The decision strikes down Texas’s voter-approved 2005 state constitutional amendment defining marriage as between one man and one woman. The preliminary injuction means the state can’t enforce the ban, but Garcia also stayed the order pending an expected appeal from Attorney General Greg Abbott. This means that, for now, gay men and women still cannot legally marry in Texas. But Garcia’s ruling falls in line with similar district court decisions issued recently in Oklahoma, Virginia, and Utah—making it increasingly likely that the U.S. Supreme Court will eventually have to settle the matter, possibly as soon as the 2014-15 session.
During a conference call this afternoon, Barry Chasnoff, one of the attorneys for the plaintiffs, said that while he hoped Abbott would choose not to appeal the decision and allow it to stand—as attorney generals in states like New Jersey have done—he nonetheless expected that in “a political year” Abbott would issue an appeal.
Garcia’s injunction will place the case on a fast track to the appeals courts, which is also where the Utah and Oklahoma cases are headed. But while Oklahoma’s and Utah’s cases are being appealed to the traditionally moderate Tenth Circuit Court of Appeals, the Texas appeal will be heard by the traditionally conservative Fifth Circuit, in New Orleans.
According to Kenneth Upton, a Dallas-based senior lawyer for the gay legal advocacy group Lambda Legal, the Texas appeal could be decided around the same time as the Oklahoma, Virginia, and Utah appeals. So although it’s still considered unlikely, there’s a chance that the Texas case could be the one the Supreme Court hears first—and could end up bringing same-sex marriage to all fifty states.
Which is an interesting notion because two of the plaintiffs in the case were initially hesitant about getting involved. As I wrote in the February issue of Texas Monthly, Mark Phariss and Victor Holmes—a Plano couple who seek to marry in Texas—first resisted the idea of being part of the lawsuit. (The other couple in the suit, Austin-based Cleopatra De Leon and Nicole Dimetman, married in Massachusetts in 2011 and are suing for Texas to recognize their out-of-state marriage.) Now Phariss and Holmes might find themselves in front of the nation’s highest court and at the center of a historic civil rights case.

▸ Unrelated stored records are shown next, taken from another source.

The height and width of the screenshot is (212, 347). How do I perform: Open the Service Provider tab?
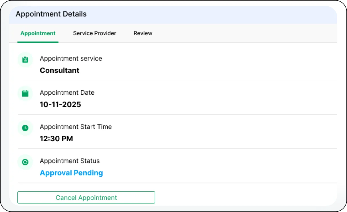[94, 33]

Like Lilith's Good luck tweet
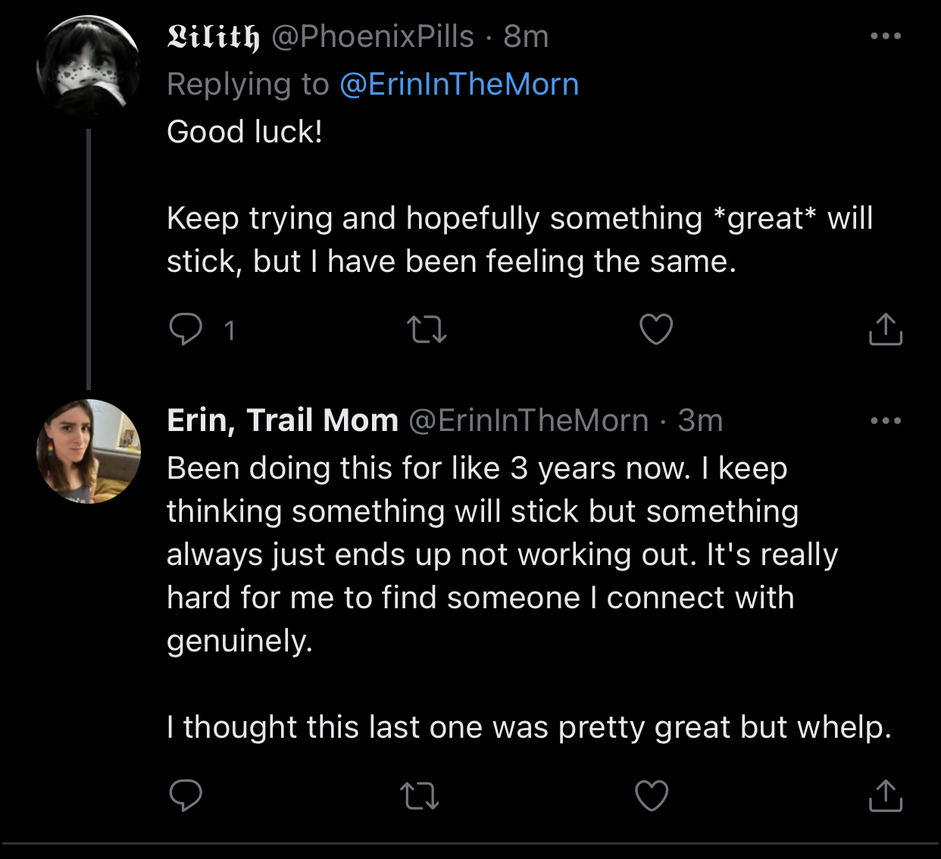pyautogui.click(x=656, y=330)
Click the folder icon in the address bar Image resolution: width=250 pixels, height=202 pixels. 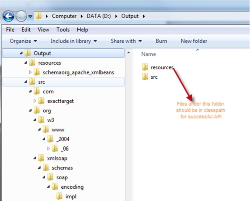click(38, 16)
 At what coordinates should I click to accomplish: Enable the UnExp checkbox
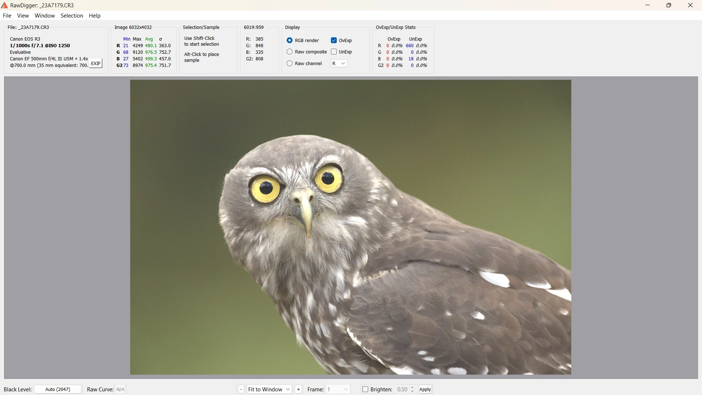tap(334, 52)
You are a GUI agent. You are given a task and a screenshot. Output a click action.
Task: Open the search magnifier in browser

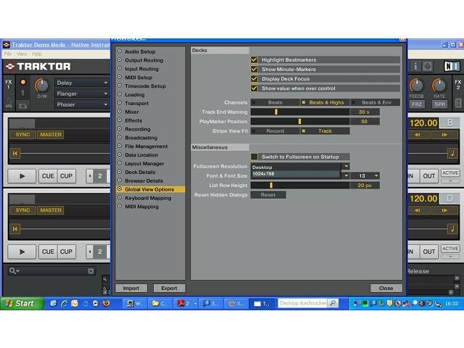click(13, 270)
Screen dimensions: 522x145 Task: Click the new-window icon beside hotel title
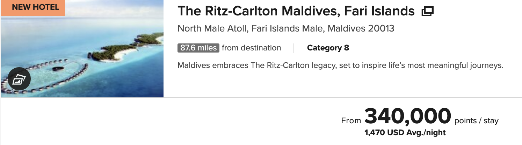(427, 12)
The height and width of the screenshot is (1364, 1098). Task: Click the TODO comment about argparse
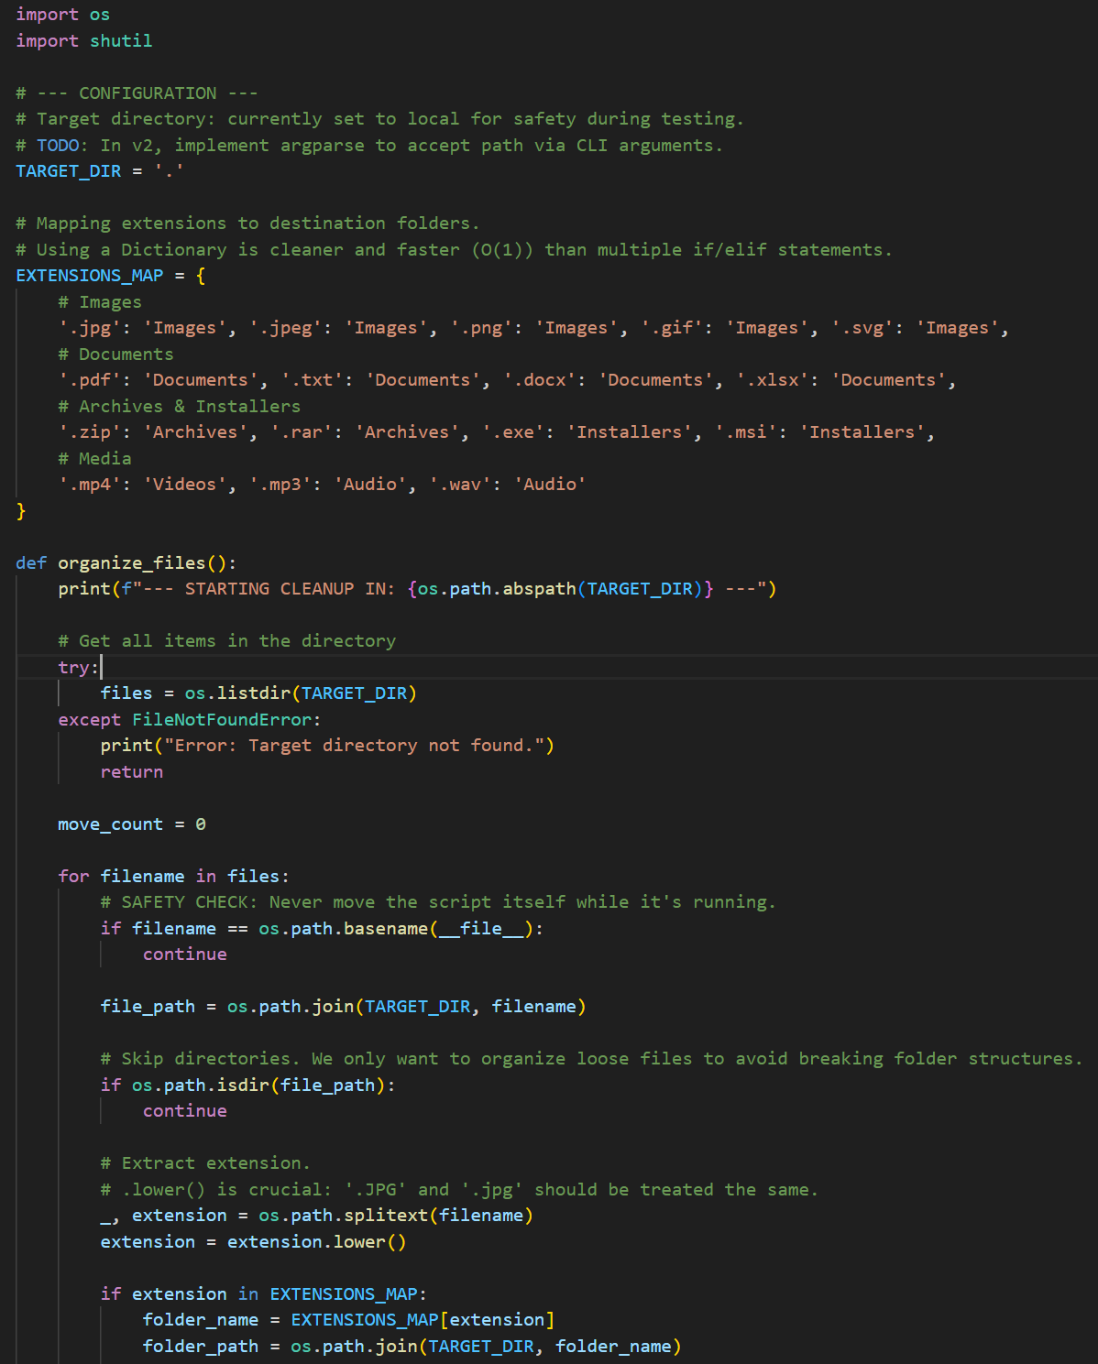275,145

For now, the decision offers increased evidence that, in the aftermath of last year’s Supreme Court decision to strike down the federal Defense of Marriage Act, state bans on same sex marriage may not be considered constitutional for much longer.
“All of these state constitutional amendments banning gay marriage were based on the same design as DOMA,” said Upton. “And if that design was unconstitutional, then how can all these mini-DOMA s around the state be declared anything but unconstitutional, too?”